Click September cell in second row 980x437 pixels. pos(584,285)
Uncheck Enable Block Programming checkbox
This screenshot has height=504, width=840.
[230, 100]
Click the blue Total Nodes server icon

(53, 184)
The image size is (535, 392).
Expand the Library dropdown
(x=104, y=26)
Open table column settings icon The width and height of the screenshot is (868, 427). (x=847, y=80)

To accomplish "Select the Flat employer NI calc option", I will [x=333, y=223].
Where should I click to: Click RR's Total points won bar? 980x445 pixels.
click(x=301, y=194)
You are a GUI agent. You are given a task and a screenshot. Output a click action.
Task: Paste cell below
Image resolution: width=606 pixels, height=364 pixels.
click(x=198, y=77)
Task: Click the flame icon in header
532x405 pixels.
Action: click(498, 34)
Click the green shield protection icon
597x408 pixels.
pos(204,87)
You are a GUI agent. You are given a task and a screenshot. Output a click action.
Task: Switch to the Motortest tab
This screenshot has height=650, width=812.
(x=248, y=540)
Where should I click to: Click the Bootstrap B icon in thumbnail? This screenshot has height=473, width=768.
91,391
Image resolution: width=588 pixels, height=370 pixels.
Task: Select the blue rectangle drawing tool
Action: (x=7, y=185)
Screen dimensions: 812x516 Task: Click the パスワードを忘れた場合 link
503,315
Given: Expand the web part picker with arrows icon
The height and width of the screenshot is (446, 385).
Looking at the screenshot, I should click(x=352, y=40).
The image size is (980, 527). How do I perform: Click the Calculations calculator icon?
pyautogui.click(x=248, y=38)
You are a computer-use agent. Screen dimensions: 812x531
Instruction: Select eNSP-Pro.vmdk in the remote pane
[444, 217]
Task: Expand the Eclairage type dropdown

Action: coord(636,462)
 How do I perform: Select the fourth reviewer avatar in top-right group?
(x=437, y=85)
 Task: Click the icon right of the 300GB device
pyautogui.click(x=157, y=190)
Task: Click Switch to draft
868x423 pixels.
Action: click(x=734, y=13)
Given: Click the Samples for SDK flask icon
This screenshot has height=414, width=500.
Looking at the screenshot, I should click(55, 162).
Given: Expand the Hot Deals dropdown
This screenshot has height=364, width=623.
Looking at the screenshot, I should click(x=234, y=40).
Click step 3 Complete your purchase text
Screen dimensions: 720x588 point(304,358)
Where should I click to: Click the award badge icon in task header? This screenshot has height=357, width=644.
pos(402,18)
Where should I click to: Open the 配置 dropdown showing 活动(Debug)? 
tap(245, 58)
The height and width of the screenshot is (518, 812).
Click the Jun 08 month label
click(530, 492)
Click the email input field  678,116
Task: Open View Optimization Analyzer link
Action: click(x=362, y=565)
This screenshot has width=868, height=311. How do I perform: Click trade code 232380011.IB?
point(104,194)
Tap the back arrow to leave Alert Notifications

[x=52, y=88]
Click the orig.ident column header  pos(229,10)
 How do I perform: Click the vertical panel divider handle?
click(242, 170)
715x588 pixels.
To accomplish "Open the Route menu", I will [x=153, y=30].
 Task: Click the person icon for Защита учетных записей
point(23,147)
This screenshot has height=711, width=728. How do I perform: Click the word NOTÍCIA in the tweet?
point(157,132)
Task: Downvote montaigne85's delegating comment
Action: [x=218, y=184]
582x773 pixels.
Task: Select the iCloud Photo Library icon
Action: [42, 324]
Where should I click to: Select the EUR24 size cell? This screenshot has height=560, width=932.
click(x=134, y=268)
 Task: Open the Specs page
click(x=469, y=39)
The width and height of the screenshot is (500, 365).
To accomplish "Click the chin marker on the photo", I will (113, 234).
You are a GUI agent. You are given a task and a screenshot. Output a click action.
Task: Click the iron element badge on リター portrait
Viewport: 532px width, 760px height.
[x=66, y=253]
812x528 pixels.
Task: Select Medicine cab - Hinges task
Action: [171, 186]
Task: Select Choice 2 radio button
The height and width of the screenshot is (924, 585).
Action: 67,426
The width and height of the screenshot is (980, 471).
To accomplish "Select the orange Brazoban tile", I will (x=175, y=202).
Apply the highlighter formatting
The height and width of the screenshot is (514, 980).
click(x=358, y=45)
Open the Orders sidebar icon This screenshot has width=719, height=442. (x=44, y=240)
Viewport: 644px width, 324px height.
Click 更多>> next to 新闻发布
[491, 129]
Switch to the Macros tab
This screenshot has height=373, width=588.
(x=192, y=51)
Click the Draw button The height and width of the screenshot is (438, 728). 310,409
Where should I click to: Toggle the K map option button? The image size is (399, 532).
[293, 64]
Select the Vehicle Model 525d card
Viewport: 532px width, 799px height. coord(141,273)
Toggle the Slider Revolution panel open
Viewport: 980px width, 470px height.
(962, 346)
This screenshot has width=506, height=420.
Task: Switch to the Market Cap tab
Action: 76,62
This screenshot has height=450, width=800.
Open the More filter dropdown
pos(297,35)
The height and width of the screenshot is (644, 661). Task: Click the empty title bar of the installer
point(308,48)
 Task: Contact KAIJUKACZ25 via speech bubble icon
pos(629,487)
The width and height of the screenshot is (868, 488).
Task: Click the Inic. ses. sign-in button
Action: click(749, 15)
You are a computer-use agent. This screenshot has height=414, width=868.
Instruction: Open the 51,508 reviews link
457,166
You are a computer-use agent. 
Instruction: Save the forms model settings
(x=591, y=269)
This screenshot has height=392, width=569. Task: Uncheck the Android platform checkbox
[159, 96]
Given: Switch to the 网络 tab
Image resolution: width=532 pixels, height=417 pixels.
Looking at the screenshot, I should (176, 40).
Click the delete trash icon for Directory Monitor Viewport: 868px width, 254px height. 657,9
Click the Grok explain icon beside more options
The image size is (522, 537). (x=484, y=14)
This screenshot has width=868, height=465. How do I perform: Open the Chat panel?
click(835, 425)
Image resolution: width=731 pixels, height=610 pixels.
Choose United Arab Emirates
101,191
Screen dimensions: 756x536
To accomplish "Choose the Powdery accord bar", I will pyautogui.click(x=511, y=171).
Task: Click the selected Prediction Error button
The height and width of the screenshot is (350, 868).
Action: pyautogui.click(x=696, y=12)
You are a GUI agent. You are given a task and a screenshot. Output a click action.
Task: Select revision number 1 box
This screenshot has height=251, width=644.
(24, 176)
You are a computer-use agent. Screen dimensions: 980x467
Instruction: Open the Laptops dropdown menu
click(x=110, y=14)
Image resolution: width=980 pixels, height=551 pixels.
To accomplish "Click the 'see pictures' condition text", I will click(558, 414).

▬▬▬▬▬▬

**Your goal:**
Scan the entries above for the line containing "You are a computer-use agent. Screen dimensions: 812x531", and copy it and all lines after it exactly, down to and including the line containing "The width and height of the screenshot is (500, 365).".

**Completed exercise:**
You are a computer-use agent. Screen dimensions: 812x531
Instruction: Select eNSP-Pro.vmdk in the remote pane
[444, 217]
Task: Expand the Eclairage type dropdown

Action: coord(636,462)
 How do I perform: Select the fourth reviewer avatar in top-right group?
(x=437, y=85)
 Task: Click the icon right of the 300GB device
pyautogui.click(x=157, y=190)
Task: Click Switch to draft
868x423 pixels.
Action: click(x=734, y=13)
Given: Click the Samples for SDK flask icon
This screenshot has height=414, width=500.
Looking at the screenshot, I should click(55, 162).
Given: Expand the Hot Deals dropdown
This screenshot has height=364, width=623.
Looking at the screenshot, I should click(x=234, y=40).
Click step 3 Complete your purchase text
Screen dimensions: 720x588 point(304,358)
Where should I click to: Click the award badge icon in task header? This screenshot has height=357, width=644.
pos(402,18)
Where should I click to: Open the 配置 dropdown showing 活动(Debug)? 
tap(245, 58)
The height and width of the screenshot is (518, 812).
Click the Jun 08 month label
click(530, 492)
Click the email input field  678,116
Task: Open View Optimization Analyzer link
Action: click(x=362, y=565)
This screenshot has width=868, height=311. How do I perform: Click trade code 232380011.IB?
point(104,194)
Tap the back arrow to leave Alert Notifications

[x=52, y=88]
Click the orig.ident column header  pos(229,10)
 How do I perform: Click the vertical panel divider handle?
click(242, 170)
715x588 pixels.
To accomplish "Open the Route menu", I will [x=153, y=30].
 Task: Click the person icon for Защита учетных записей
point(23,147)
This screenshot has height=711, width=728. How do I perform: Click the word NOTÍCIA in the tweet?
point(157,132)
Task: Downvote montaigne85's delegating comment
Action: [x=218, y=184]
582x773 pixels.
Task: Select the iCloud Photo Library icon
Action: [42, 324]
Where should I click to: Select the EUR24 size cell? This screenshot has height=560, width=932.
click(x=134, y=268)
 Task: Open the Specs page
click(x=469, y=39)
The width and height of the screenshot is (500, 365).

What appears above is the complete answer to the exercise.